We are hiring Undergraduate Research Assistants (RAs) for Winter 2025 and Spring 2026

The Urban Matters Lab is looking for interested undergraduate students to work on various service-learning research projects over winter break and Spring 2026 semester.

DEADLINE TO APPLY: Friday December 12, 2025

Interested students please email lab director Dr. Ashima Krishna at krish191@purdue.edu with your expression of interest and your latest resume/CV. Please also mention which project you are interested in. See description of projects below.

Project 1: Black Commerce History Project. In this project, students will focus on documenting, preserving, and publicly elevating (via a StoryMap) 200 years of Black economic history in Tippecanoe County. Experts at the Tippecanoe County Historical Association will lead this project and gather stories of business owners, workers, families, and community elders while they are still here to speak. Students will research primary and secondary sources at the TCHA archives and elsewhere to analyze photographs, business records, licenses, advertisements, menus, clippings, and memories that have lived only in closets, basements, and family albums thus far. Community Collaborators: Paula Davis, Claire Eagle, and Kelly Lippie.

Project 2: Researching Indiana Ave, Indianapolis.

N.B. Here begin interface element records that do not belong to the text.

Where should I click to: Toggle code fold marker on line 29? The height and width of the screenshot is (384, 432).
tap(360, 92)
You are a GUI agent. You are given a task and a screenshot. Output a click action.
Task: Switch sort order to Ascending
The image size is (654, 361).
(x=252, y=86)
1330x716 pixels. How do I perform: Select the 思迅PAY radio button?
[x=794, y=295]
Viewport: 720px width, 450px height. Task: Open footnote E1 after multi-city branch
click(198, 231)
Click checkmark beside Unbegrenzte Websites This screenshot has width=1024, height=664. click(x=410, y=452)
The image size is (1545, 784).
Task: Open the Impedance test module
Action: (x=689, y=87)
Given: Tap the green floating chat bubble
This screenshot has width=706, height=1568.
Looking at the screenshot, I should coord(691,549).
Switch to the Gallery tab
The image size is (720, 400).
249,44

In this project, students will continue the work done by other students in researching the history of sites in and around Indiana Ave in Indianapolis–a neighborhood that was demolished in the 1960s to make way for IUPUI and that is now the site for the new Purdue in Indianapolis campus. Students will work on archival research in Indianapolis. Community Collaborator: Amber Chellis-Omedo.

Project 3: Documenting West Lafayette Heritage Sites. In this project, students will continue the work done by other students in researching the history of heritage sites in West Lafayette. Community Collaborator: Ethan Fortner.

Project 4: Documenting Black Heritage Sites in the Greater Lafayette Area. In this project, students will continue the work done by other students in researching the history of Black heritage sites in and around the Greater Lafayette area. Community Collaborator: Eunice Trotter.